Me impresionó muchísimo el discurso que escribió, o dictó, casi ciego, cuando hace unos días le homenajearon e hicieron Colegiado de Honor. Cuando su hijo terminó de leer sus palabras, que el no pudo dar, por motivos evidentes, llegó un punto en que le cogió del antebrazo, como solo quien bien te quiere puede hacerlo. Con firmeza, con cariño. "Ahora sigo yo" y lo que él quería era dar las gracias personalmente, agradecer. Fue tan bonito, tan noble. No ha pasado ni un mes desde ese momento hasta su muerte. Se estaba despidiendo. A pesar de su aspecto frágil, su voz, su entonación, sus palabras eran las mismas que aquel primer día de clase. Un toque de alegría, una sonrisa, porque se ha dedicado a hacer puentes, que es lo que quería. Fue todo agradecimiento y humildad. Agradeció a su padre, a su familia. Habló de la suerte de tener a Lolacha, su mujer. Que siempre le ha acompañado. En los viajes, me lo imagino parando a escuchar la música de los tirantes. Bajando a inspeccionar un pilar. A tocar el latido de un tablero. Agradeció a Leonardo, su compañero, a cada una de las personas con las que ha trabajado. Dio gracias a la vida, al cabo. Dar las gracias es de lo mejor que se puede hacer y la manera más bella de decir adiós.
Introduzco aquí una anécdota prestada que es más ejemplo de lo mismo. Un compañero, de primer apellido Armisen, me contó que siempre le decían que si era sobrino suyo, de Manterola, por la coincidencia de apellidos. Cuando le conoció, mi amigo se lo comentó a Manterola, y él le dijo que estaba seguro de que algún día le pasaría lo propio a él. Eso no ocurrió. Pero así era. Otra historia que refleja igual la humildad del profesor me la cuenta un amigo:
El puente del que le tocó hacer el proyecto fin de carrera era de Manterola, sobre la carretera de Colmenar, enfrente de La Paz. Mi amigo le pidió si tenía alguna información que me pudiera ayudar. Le respondió que seguro que lo que él proyectara iba a ser mejor que el suyo. Así era, especial.

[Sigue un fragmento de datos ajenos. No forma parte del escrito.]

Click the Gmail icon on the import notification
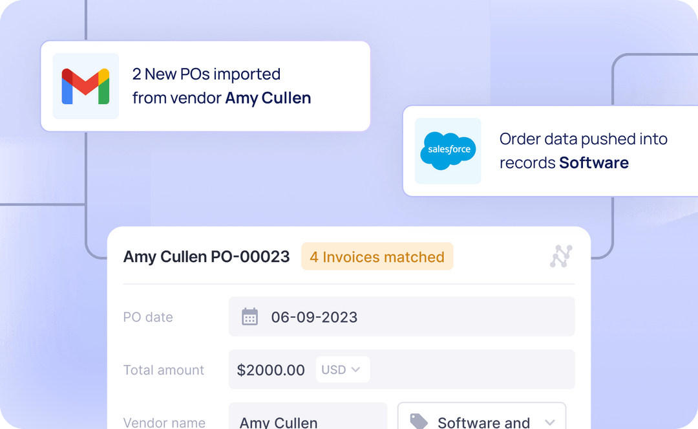The width and height of the screenshot is (698, 429). pyautogui.click(x=85, y=85)
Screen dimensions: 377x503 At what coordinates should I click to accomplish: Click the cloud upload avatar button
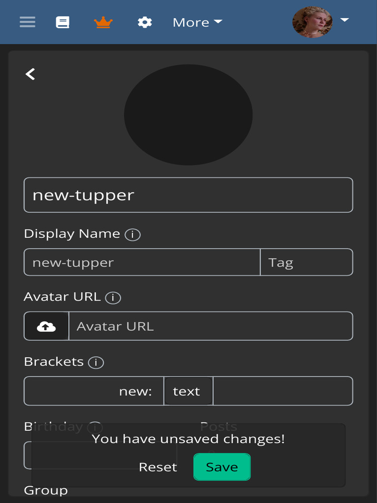point(46,326)
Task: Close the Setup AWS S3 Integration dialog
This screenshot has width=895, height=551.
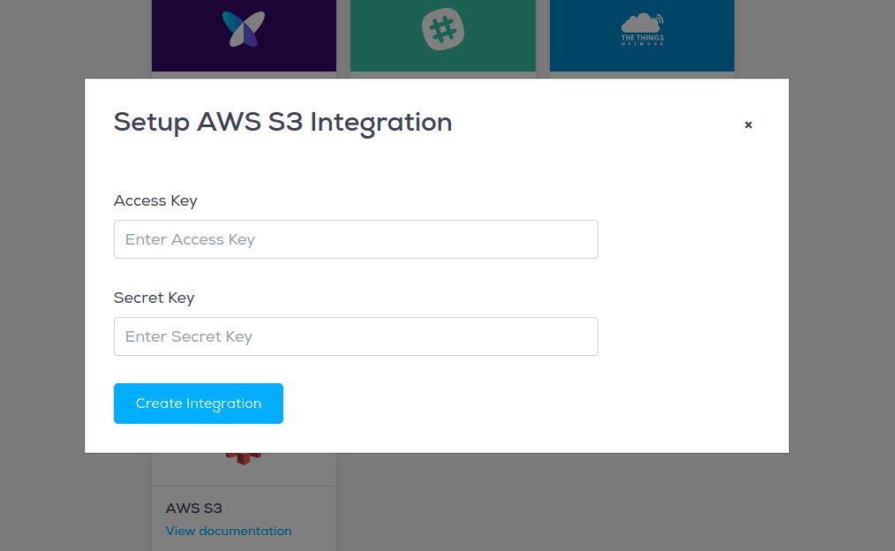Action: pos(748,125)
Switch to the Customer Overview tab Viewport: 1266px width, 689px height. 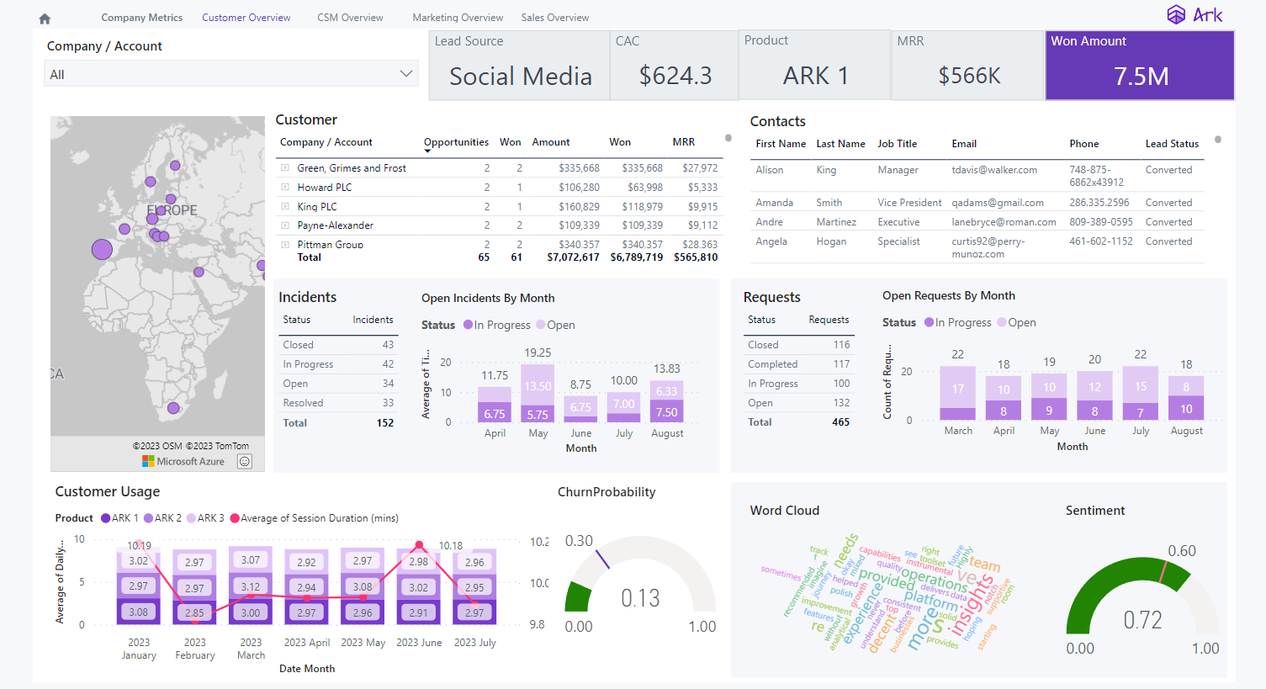pyautogui.click(x=246, y=17)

Gracias a ti, profesor. Y volvemos al principio, porque los puentes, se definan como se definan, tienen la utilidad de salvar obstáculos. Y el reto al que tu te enfrentaste, desde el Puente Ingeniero Fernandez Casado, el Ebro, la Pepa, con valentía y reflexión lo salvaste con elegancia y humildad. Tu sí que fuiste puente, profesor. Gracias.